Myrtle Davis, scientific vice president of discovery toxicology at Bristol Myers Squibb (BMS), has had an impressive 30-year toxicology career. After a postdoctoral position in toxicologic pathology, she became a faculty member at the University of Maryland. Before joining BMS, she was a research toxicologist at Eli Lilly and later became the chief of the toxicology pharmacology branch of the developmental therapeutics program at the National Cancer Institute. Having worked in the academia, government, and industry sectors, Davis has been instrumental in leveraging her expertise to advance several drug candidates to Phase 1 clinical trials and beyond. Her commitment to enhancing patients’ experience through optimized drug development workflows remains at the forefront of her work. “We have limitations in what we can predict from non-clinical experiments,” she said. “The challenge is making sure our clinical data feeds back into the non-clinical space so we continue to improve patient outcomes.” 

What does assessing the toxicology profile of a new molecule look like at BMS?

Myrtle Davis uses clinical data to improve initial toxicology assessments at BMS.

credit: BMS

The discovery process starts with the target. Those who study diseases look at how the target contributes to disease. We look at the opposite side and ask what the target does in a healthy tissue or cell and what happens if that role gets compromised. We then test whether modulating the target in normal tissues results in toxicity. Our work continues into the Phase 3 stage of clinical development, where we examine toxicities that may occur after several months of treatment or in vitro exposure, building evidence alongside clinical data for adverse effects. For example, diacylglycerol kinase was one of our recent targets. We determined the role of this protein in normal cells and conducted experiments to see whether modulating it made those cells dysfunctional. Once we selected a molecule that appeared promising, we progressed to early drug development studies to support a Phase 1 trial, which helped us determine the dosing schedule. We also identified biomarkers to monitor adverse effects, which we implemented successfully. 
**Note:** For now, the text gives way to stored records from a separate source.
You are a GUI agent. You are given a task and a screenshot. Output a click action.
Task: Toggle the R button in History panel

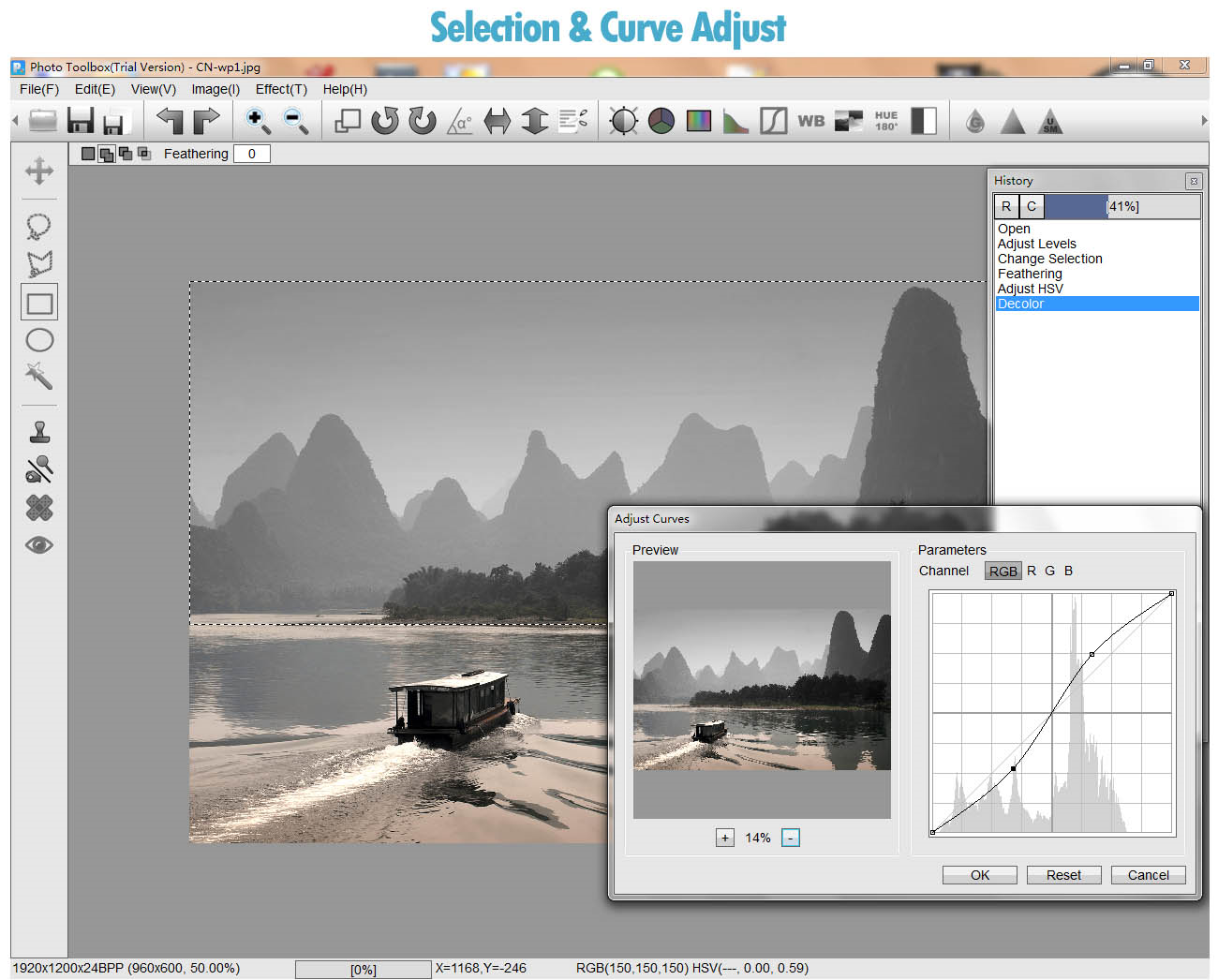tap(1006, 207)
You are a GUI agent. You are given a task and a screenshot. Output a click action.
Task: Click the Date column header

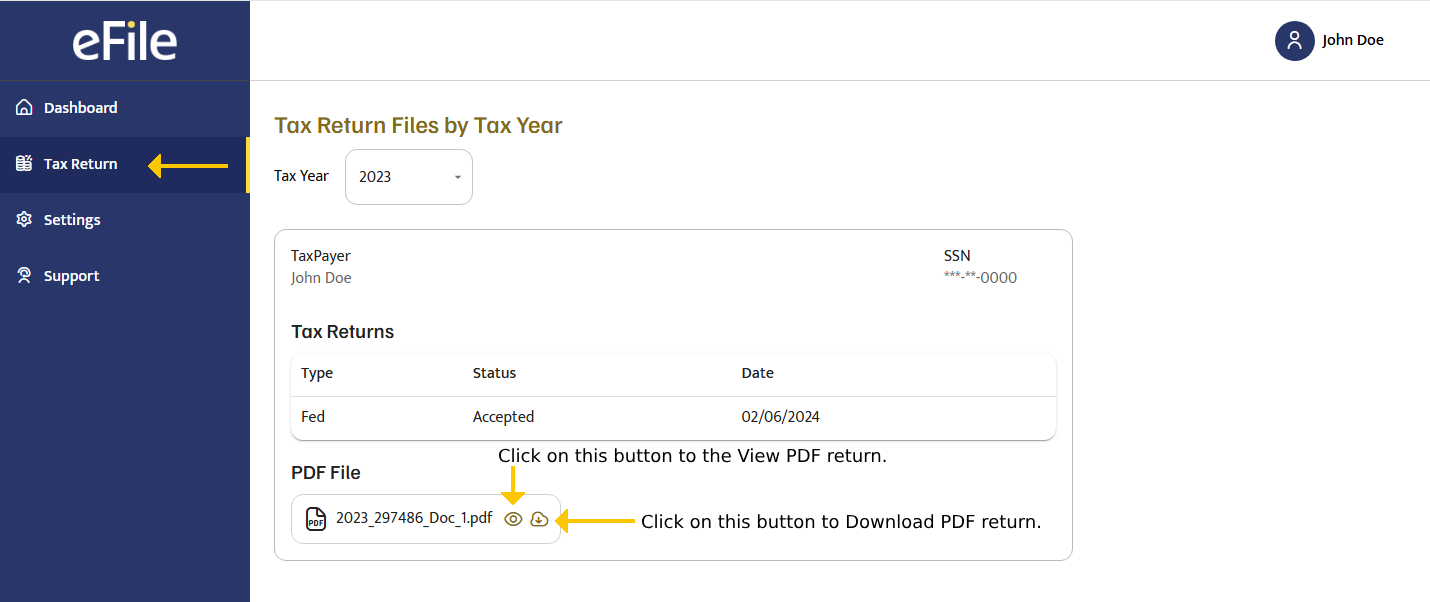(x=757, y=373)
What types of in vitro assays do you use in toxicity evaluations?

Once we know where the target is expressed, our next step is to identify the specific cell that expresses it. We then use an in vitro assay system to evaluate the effect of modulating the target in a physiologically relevant context. These cell culture experiments, whether 3D, 2D, or using tissue slices, are designed to mimic what we expect in vivo. We use a variety of assays, each tailored to answer specific questions and ensure physiological relevance, ranging from simple cell viability to complex pathway analyses.

How do you decide when to move from in vitro to in vivo  experiments?

Moving to in vivo studies depends on whether there are questions we cannot address in vitro, and there will be several. We make this decision based on the physiology and the normal role of the target in tissues and cells. Another factor in this decision is regulatory expectations. When there is a relevant model for evaluating human safety, we have to use it to understand potential liabilities, toxicities, risks, and other concerns. 

How do you assess the potential long-term effects of a new drug?

Predicting long-term outcomes based on early in vitro or other short-term systems is very challenging. However, we can use vigilant systems like the vaccine adverse effects reporting system and our diligence missions that monitor patient outcomes in the clinic. Clinical data provide the best insights into what might happen in the long term. Our focus is on using clinical outcomes from Phase 1, 2, and 3 clinical trials to predict what might occur after two or three years of treatment. We then bring this information back into early discovery to refine our models and improve our predictive capabilities.

How do you use predictive toxicology in toxicology evaluations?

The word “prediction” is a word we would love to use with confidence. For a predictive model, we’re working on integrating all available data, including clinical data. We gather and consolidate this information with advanced technologies that allow us to analyze and identify potential patterns that could help us foresee future outcomes. A critical aspect of this process is model validation. To make reliable predictions, we need enough data to validate our models, both in clinical settings and earlier phases. This involves comparing predicted outcomes with actual results to ensure the models’ accuracy. That’s exciting because we have so much data, and the new technologies allow us to see patterns that help us make predictions. 

How are you using artificial intelligence (AI) and machine learning for determining toxicity? 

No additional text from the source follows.